Fellow Passengers: This week’s Primary Passage* (Luke 1:39-56) transports me to the home of my friend Sila Reyna in the small village of La Vallita, Cuba. I spent a few days with Sila and her family last week, and the experience always reminds me of what life must have been like for my grandparents living out here on the Old Place back in the 20s and 30s. While there is electricity in La Vallita, no one in the village has running water; they and their neighbors share water from a well in the back yard with an old-fashioned pump. They butcher their own chickens, walk or ride a bike or horse and wagon wherever they need to go, and have a sense of community that has been absent from our country for decades. The doors on the small houses stay open all day, and neighbors are constantly popping in and out to share some news or to help sort out the stones from the rice or to borrow some beans. Sila once said that she and her family would not eat if there were people going hungry in her neighborhood; sharing in the suffering as well as sharing food is woven into the fabric of their value system. One thing is different from what I imagine life was like for my grandmother in the 30s – Sila just graduated from the seminary a few months ago, and she is as likely to sit and wax eloquent about the theology of Jurgen Moltmann or the ethics of Paulo Friere as she is news of the family and neighborhood. I was blessed to be at Sila’s church, the Rivers of Living Water Baptist Church, on the third Sunday of Advent. Fifteen or so people gathered in the small one-room building in the back yard, next to the well pump, and talked, popular education style, about the virgin Mary’s response to the blessed message of the angel.
It struck me how different the words of Mary’s Magnificat must sound to people in Cuba, especially to people like Sila who grew up in the midst of the revolution. Mi alma glorifica al Señor (My soul glorifies the Lord). . . de sus tronos derrocó a los poderosos, mientras que ha exaltado a los humildes (from their thrones he toppled the powerful, while he has exalted the humble); a los hambrientos los colmó de bienes, y a los ricos los despidió con las manos vacías (the hungry he filled to overflowing with goods, and to the rich he said goodbye, dismissing them with empty hands). It sounds an awful lot like some of the propaganda of El Triunfo de la Revolución Cubana – the triumph of the 1959 revolution, where the impoverished peasants in the countryside, in places like La Vallita, were filled with the goods of education, health care, and food, while the rich and powerful fled to Miami, leaving ornate mansions and fancy 50s cars behind.

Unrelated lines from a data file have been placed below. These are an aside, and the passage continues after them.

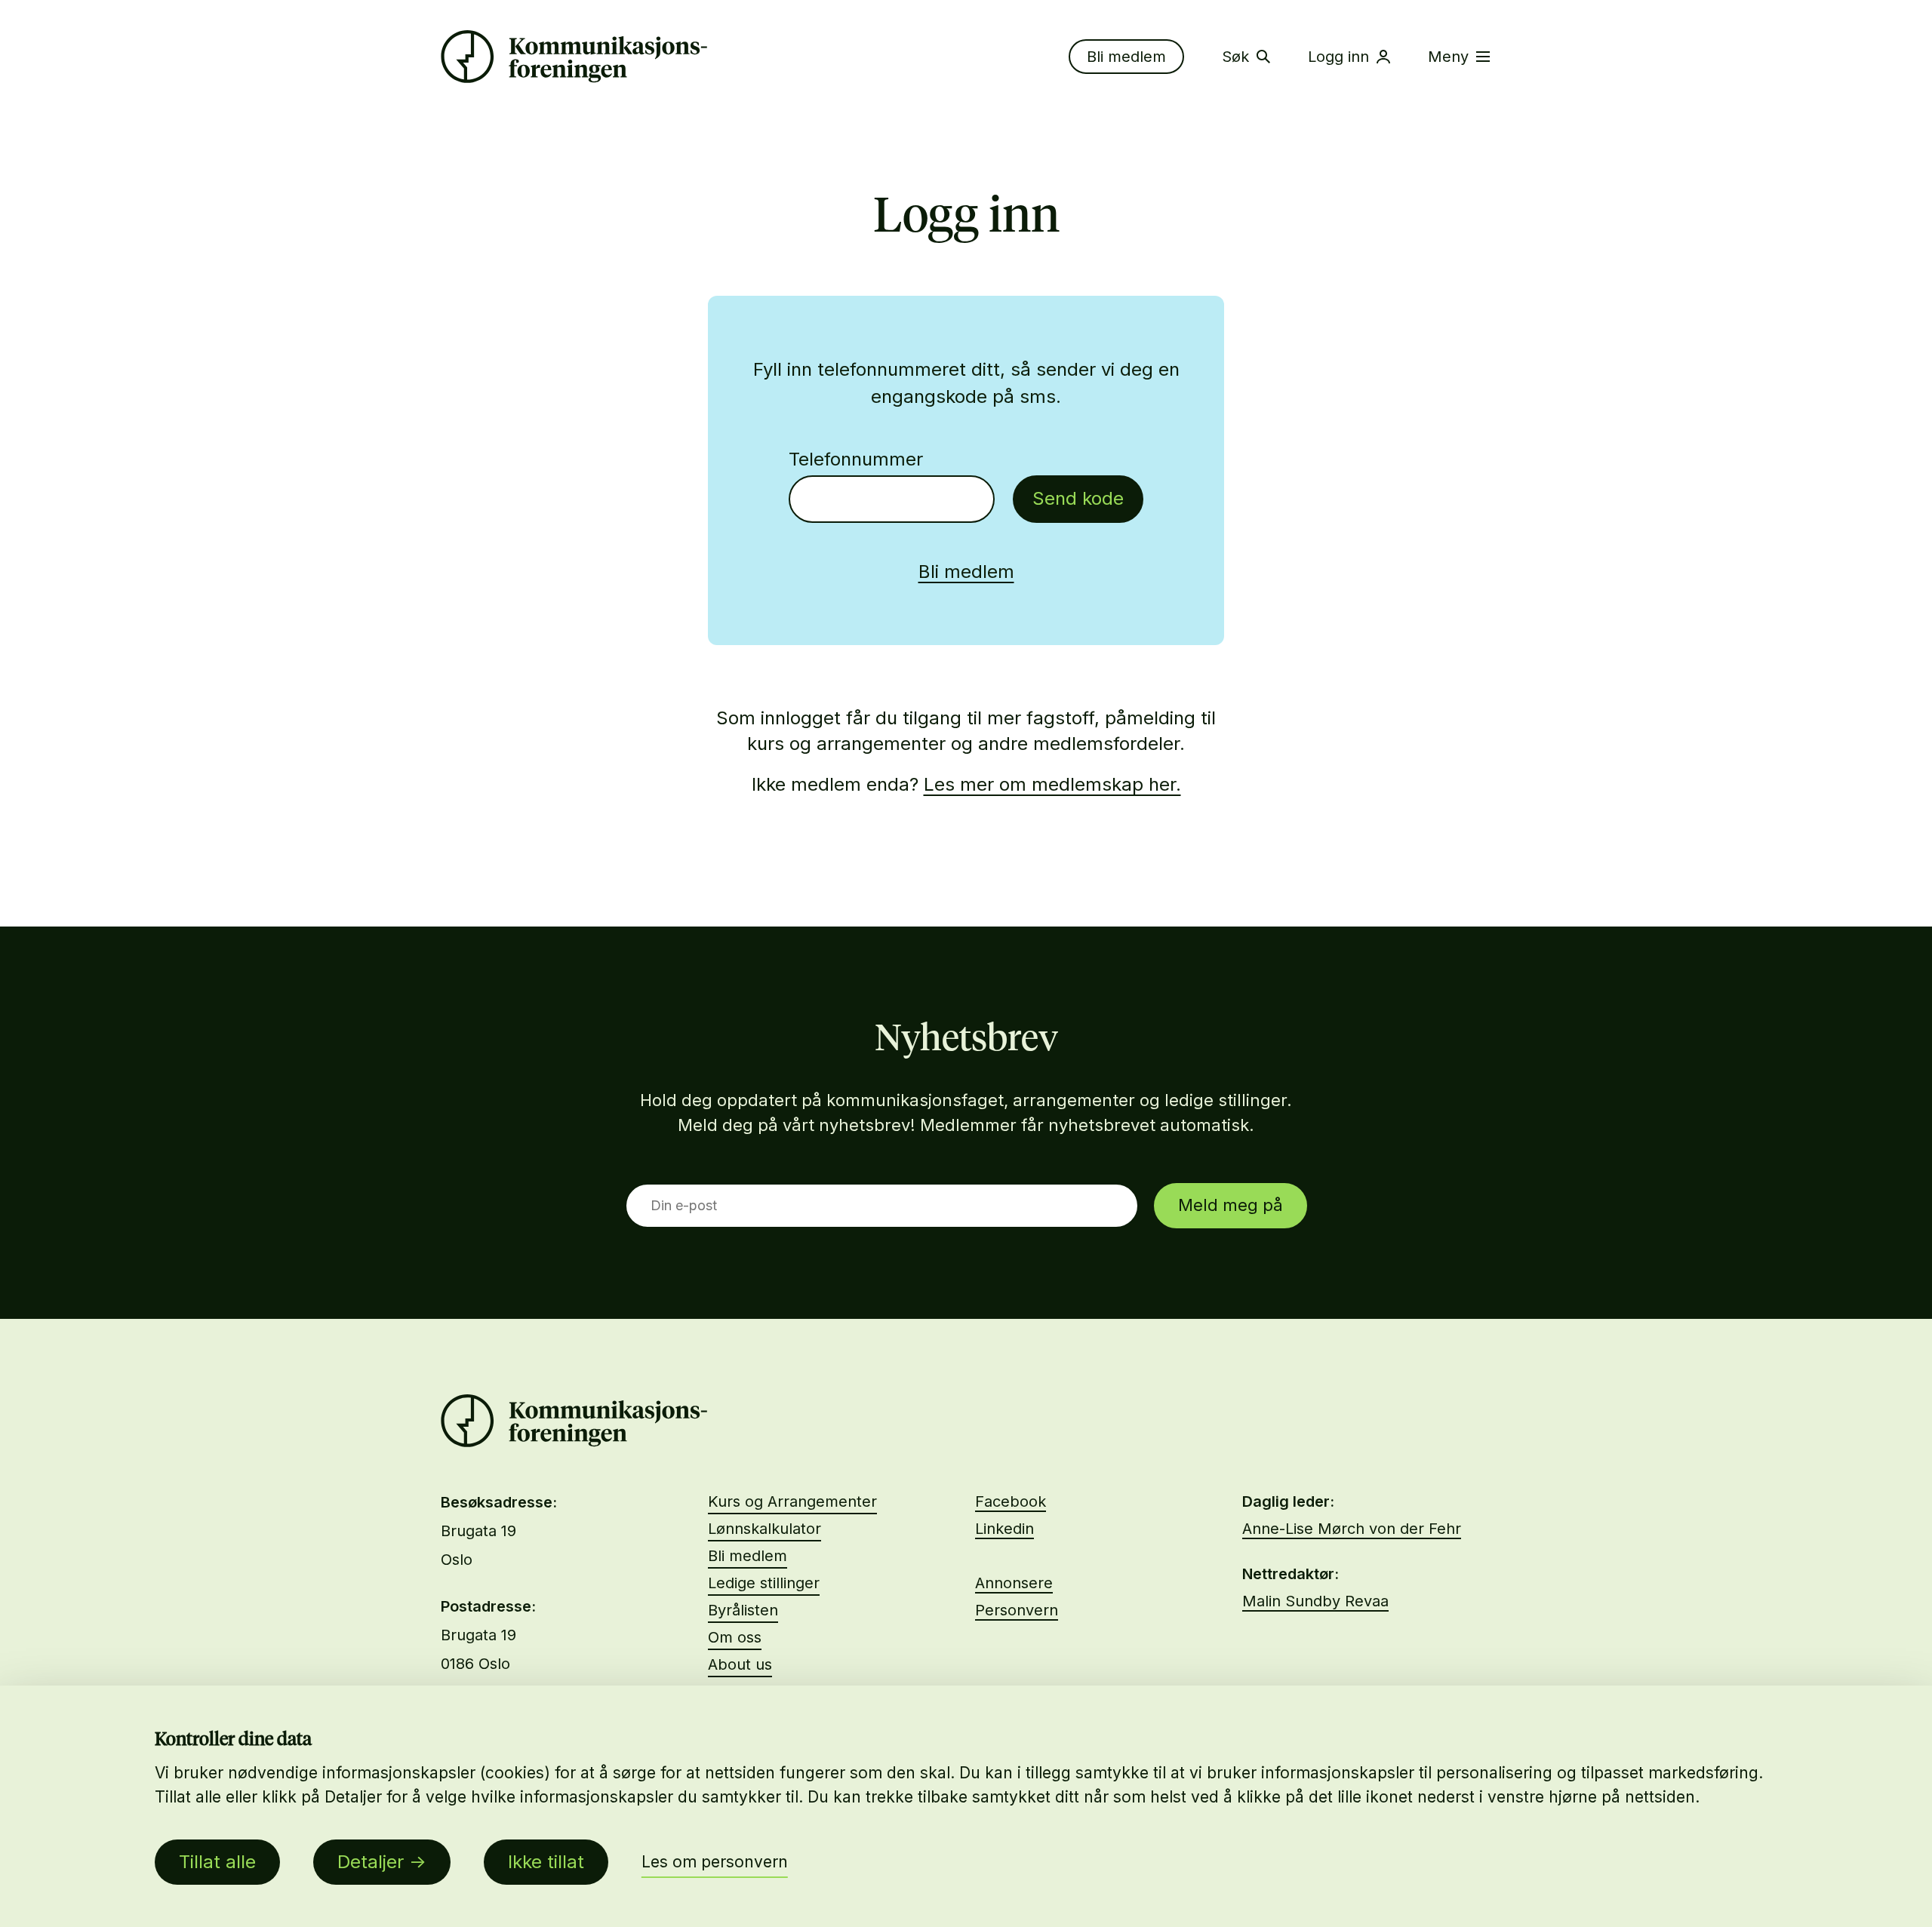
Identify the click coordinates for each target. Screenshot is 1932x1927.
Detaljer (370, 1862)
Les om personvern (714, 1861)
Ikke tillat (546, 1862)
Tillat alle (217, 1862)
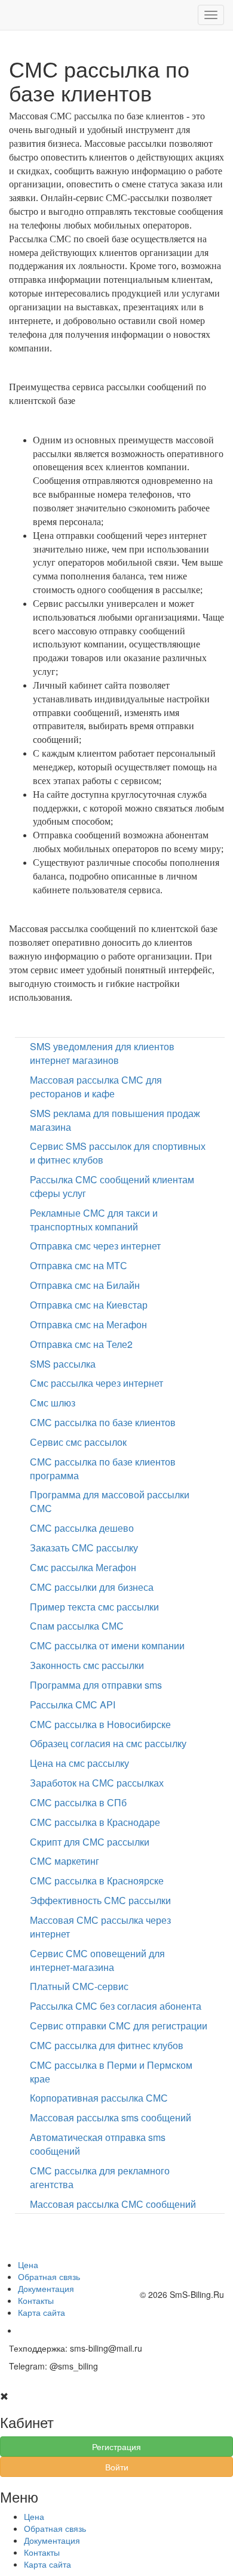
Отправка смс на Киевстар (89, 1305)
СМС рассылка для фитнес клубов (106, 2045)
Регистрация (116, 2446)
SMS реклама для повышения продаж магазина (115, 1120)
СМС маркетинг (64, 1861)
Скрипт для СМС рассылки (89, 1842)
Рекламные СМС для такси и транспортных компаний (94, 1219)
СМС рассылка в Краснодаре (95, 1822)
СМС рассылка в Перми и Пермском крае (111, 2072)
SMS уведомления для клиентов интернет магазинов (102, 1053)
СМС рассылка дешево (82, 1528)
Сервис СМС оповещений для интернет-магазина (97, 1960)
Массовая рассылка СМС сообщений (113, 2204)
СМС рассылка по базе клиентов (103, 1422)
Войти (116, 2467)
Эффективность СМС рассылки (100, 1900)
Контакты (36, 2300)
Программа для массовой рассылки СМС (109, 1501)
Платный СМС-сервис (79, 1986)
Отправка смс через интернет (95, 1245)
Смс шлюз (52, 1402)
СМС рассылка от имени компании (107, 1645)
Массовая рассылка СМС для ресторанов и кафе (96, 1086)
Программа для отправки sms (96, 1685)
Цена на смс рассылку (79, 1763)
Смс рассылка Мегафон (83, 1567)
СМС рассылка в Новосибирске (100, 1724)
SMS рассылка (63, 1364)
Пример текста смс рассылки (94, 1607)
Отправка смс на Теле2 (81, 1344)
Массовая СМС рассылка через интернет (100, 1927)
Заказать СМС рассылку (84, 1547)
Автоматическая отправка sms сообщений (97, 2144)
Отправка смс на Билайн (85, 1285)
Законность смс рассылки (87, 1665)
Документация (46, 2288)
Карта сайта (41, 2312)
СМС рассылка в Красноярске (97, 1880)
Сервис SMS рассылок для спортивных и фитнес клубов (118, 1153)
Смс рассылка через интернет (96, 1383)
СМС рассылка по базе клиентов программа (103, 1468)
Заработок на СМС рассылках (97, 1783)
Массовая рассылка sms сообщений (110, 2117)
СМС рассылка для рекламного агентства (100, 2177)
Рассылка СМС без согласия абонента (115, 2006)
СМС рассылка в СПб (78, 1802)
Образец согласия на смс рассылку (108, 1743)
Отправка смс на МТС (78, 1265)
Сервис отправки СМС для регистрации (118, 2025)
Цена (28, 2264)
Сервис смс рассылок (78, 1442)
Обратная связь (49, 2276)
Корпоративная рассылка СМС (99, 2098)
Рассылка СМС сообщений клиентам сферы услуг (112, 1186)
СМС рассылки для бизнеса (92, 1587)
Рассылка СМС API (72, 1704)
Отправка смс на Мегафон (88, 1324)
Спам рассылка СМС (77, 1626)
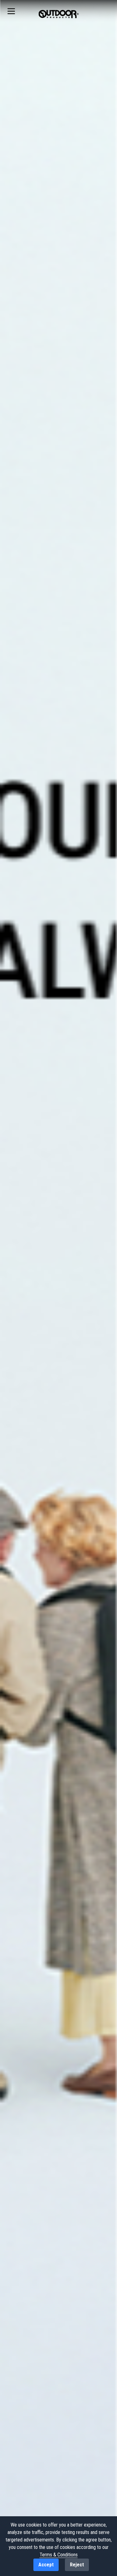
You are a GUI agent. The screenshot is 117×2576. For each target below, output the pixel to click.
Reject (77, 2565)
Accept (46, 2565)
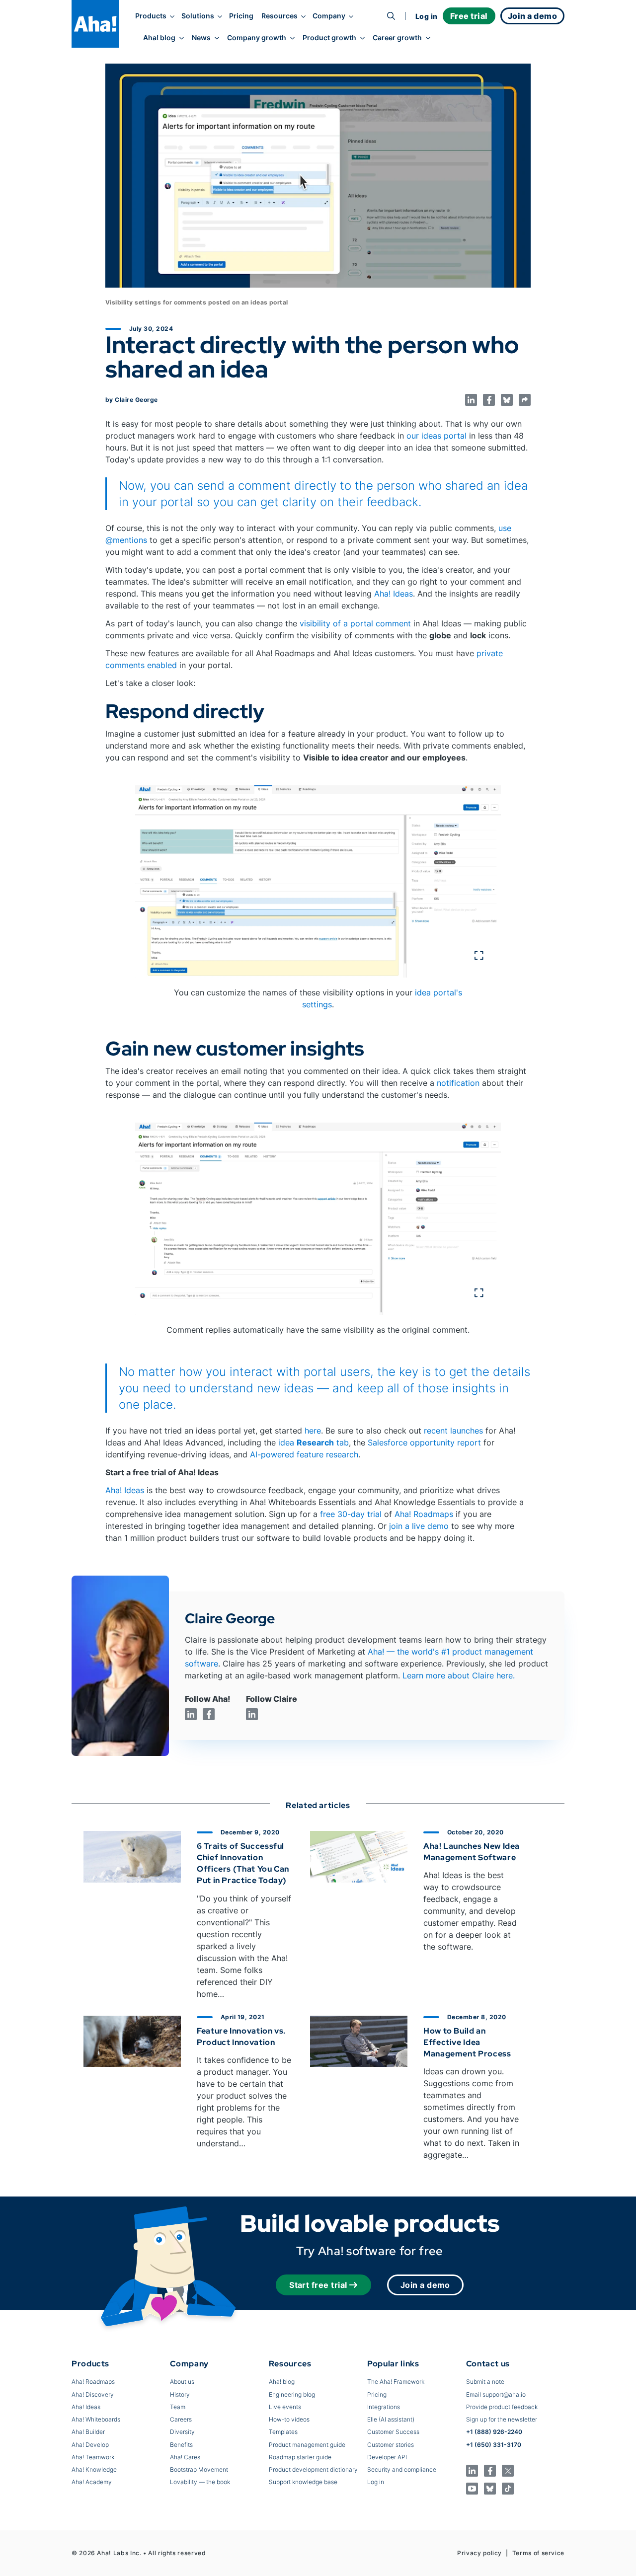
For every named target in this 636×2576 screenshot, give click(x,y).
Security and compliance (401, 2469)
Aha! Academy (92, 2482)
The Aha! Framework (395, 2381)
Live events (285, 2407)
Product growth (329, 38)
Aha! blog (159, 38)
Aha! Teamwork (93, 2457)
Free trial (469, 16)
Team (177, 2407)
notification (458, 1083)
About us (182, 2381)
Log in (426, 16)
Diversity (182, 2431)
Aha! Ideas (393, 594)
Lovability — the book (200, 2482)
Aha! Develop (90, 2444)
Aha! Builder (88, 2431)
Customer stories (390, 2444)
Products (150, 16)
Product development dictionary (313, 2469)
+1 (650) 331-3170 (493, 2444)
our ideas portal (436, 436)
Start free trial (318, 2285)
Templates (283, 2431)
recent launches (453, 1431)
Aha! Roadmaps (424, 1514)
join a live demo (419, 1526)
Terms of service (538, 2553)
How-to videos (289, 2419)
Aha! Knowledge (94, 2469)
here (313, 1431)
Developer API (387, 2457)
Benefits (181, 2444)
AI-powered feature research (304, 1454)
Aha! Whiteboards (96, 2419)
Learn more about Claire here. (458, 1675)
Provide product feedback (502, 2407)
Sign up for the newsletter (501, 2419)
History (180, 2394)
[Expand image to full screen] (318, 881)
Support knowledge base (303, 2482)
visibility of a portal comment (355, 623)
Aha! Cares (185, 2457)
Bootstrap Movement (199, 2469)
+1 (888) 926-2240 (494, 2431)
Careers (181, 2419)
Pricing (241, 16)
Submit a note (485, 2381)
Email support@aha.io (496, 2394)
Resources (279, 16)
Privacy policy (479, 2553)
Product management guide (307, 2444)
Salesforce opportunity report (424, 1442)
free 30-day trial (351, 1514)
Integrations (383, 2407)
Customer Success (393, 2431)
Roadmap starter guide (300, 2457)
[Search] (391, 16)
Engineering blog (292, 2394)
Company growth (256, 38)
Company (329, 16)
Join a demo (425, 2285)
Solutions (197, 16)
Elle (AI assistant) (390, 2419)
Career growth (397, 38)
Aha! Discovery (93, 2394)
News (201, 38)
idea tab (313, 1442)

Of course, the Magnificat doesn’t say what happens after the hungry are filled and the rich are sent empty away. Fifty plus years after el triunfo, many of the triumphant Cubans have become disillusioned with the heavy-handed administration of the country and the absence of political freedom, and have followed the empty-handed rich to Miami. It seems to me, though, that there is a palpable difference in the way the people in the countryside think about it, and the way people in the big cities like Havana and Matanzas think about. It is the urbanites who seem most disenchanted with fifty years of revolutionary rule, and who long to escape. The country folks seem more content. Perhaps they still remember their participation in the campaña de albabetización that sent 12 and 13-year-olds like Sila, who had learned to read, out to teach the skill to illiterate rural folks. Perhaps they remember what it was like when rural folks had no access to health care. Perhaps they understand the richness of what they do have now, the wealth of community values and ideals of sharing and interdependence. One thing I am sure of – they are bound to understand the song of Mary, with its theology of the magnificent God who brings revolutions and levels playing fields, far better than we do in a society that worships power and continues widening the gap between rich and poor.